Italian parsley – also called flat-leaf, that is the same old garnish (together with grated Pecorino or Parmesan cheese) for many of my pasta meals.
Castelvetrano inexperienced olives – My most favourite olives from Sicily. Massive, vivid inexperienced and buttery, these are additionally pretty gentle – in case you suppose you don’t like olives (i.e. the type filled with pimentos), attempt these and you might change your thoughts!
Description
This isn’t a lot a recipe as an overview for a simple pasta meal; this one is triple inexperienced: spinach, parsley and buttery Castelvetrano inexperienced olives.

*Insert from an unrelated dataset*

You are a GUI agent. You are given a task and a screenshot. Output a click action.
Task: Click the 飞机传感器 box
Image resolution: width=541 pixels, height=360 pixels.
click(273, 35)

- 4 ounces penne pasta, raw
- 1 tablespoon olive oil
- 2 cloves garlic, minced (1 teaspoon)
- 1/4 teaspoon crushed pink pepper
- 2 cups chopped recent flat-leaf (Italian) parsley, together with stems
- 6–7 cups child spinach (about 5 ounces)
- 1/4 teaspoon freshly grated nutmeg
- 1/4 teaspoon freshly floor black pepper
- 1/4 teaspoon kosher or sea salt
- 1/4 cup pasta water
- 1/3 cup Castelvetrano inexperienced olives (or different inexperienced olives), pitted and sliced (about 12)
- 1/2 cup grated Pecorino or Parmesan cheese (about 1 ounce)
- In a big stockpot, cook dinner the pasta based on package deal instructions, however boil 1 minute lower than instructed. Drain the pasta, and save 1/4 cup of the cooking water.
- Whereas the pasta is cooking, in a big skillet over medium warmth, warmth the oil. Add the garlic and crushed pink pepper, and cook dinner for 30 seconds, stirring always. Add the parsley and cook dinner for 1 minute, stirring always. Add the spinach, nutmeg, pepper, and salt, and cook dinner for 3 minutes, stirring often, till the spinach is wilted.
- Add the pasta and the reserved 1/4 cup pasta water to the skillet. Stir within the olives, and cook dinner for about 2 minutes, till a lot of the pasta water has been absorbed. Take away from the warmth, stir within the cheese, and serve.
Notes
In summer season, substitute chopped zucchini for the spinach, and in winter, attempt chopped kale or shredded cabbage. The trick is to undercook the pasta by a few minute so when it’s added to the pan sauce, it soaks up all of the flavors of the garlic and spices.
- Prep Time: 5 minutes
- Prepare dinner Time: quarter-hour
What are your favourite greens to cook dinner? Do you’ve a favourite inexperienced combo?